Ее «Голубая девочка» или «Девочка с попугаем» красивы, изысканны, но они не дети, а скорее большие нарядные куклы. Ее садовые пейзажи далеки от природы, зато напоминают спектакль, когда на сценических подмостках условные персонажи разыгрывают таинственное действо — балаганное, вертепное или светское, какие любили устраивать для узкого круга владельцы дворянских усадеб.
Наша современница, художница-шестидесятница Лаврова уравнивала в правах впечатления и от реальности, и те, что поселились в ее памяти, душе, снах благодаря мастерам ушедших эпох. Причем не только живописцам, скульпторам, графикам, но и, предположим, поэтам Серебряного века. Клоуны с выбеленными лицами в композициях Лавровой заставляют вспомнить о балаганчике Блока. А где-то возникают ассоциации с Михаилом Кузьминым или даже Игорем Северяниным. И это в мире Ирины Лавровой оказывается столь же органичным, как и переклички с Шагалом (в одном из «садовых» холстов художницы появляются летающие музыканты) или Константином Сомовым, восхищавшимся галантными аристократическими празднествами, маскарадами.
Столь откровенное «выключение» из социального, политического, тематического контекста второй половины минувшего столетия можно, вероятно, трактовать как скрытый протест против ангажированности, идеологической обязаловки, соцреалистического канона.
Каждый мастер — а Лаврова, разумеется, стопроцентно заслуживает этого титула — по-своему взаимодействует со своим временем. Времена, по словам поэта, не выбирают, в них живут и умирают. Но можно, раз уж не дано выбирать время, создать отдельное параллельное пространство. Хотя абсолютная отрешенность практически исключена.

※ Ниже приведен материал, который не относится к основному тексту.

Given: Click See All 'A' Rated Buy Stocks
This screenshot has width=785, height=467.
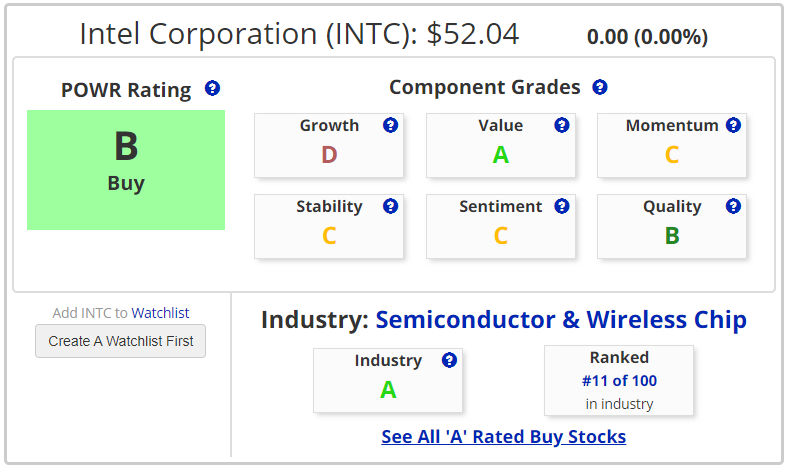Looking at the screenshot, I should pos(504,436).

И, наверное, в полной причудливых метаморфоз живописи Ирины Лавровой атмосфера зыбкости, призрачности даже каменных строений, деревьев, людей исподволь как-то была связана с происходившим за стенами мастерской.
И еще…
Галерея Назарова, где на минувшей неделе открылась экспозиция Ирины Лавровой, продолжает удивлять. Для одних липчан владелец галереи Александр Назаров и арт-директор Татьяна Нечаева открывают неизвестные провинции имена. Другим, более подготовленным, дают шанс увидеть оригиналы произведений, которые поклонники знают лишь по репродукциям. Выставка Лавровой в том же ряду, когда просвещение и посвящение нельзя разделить.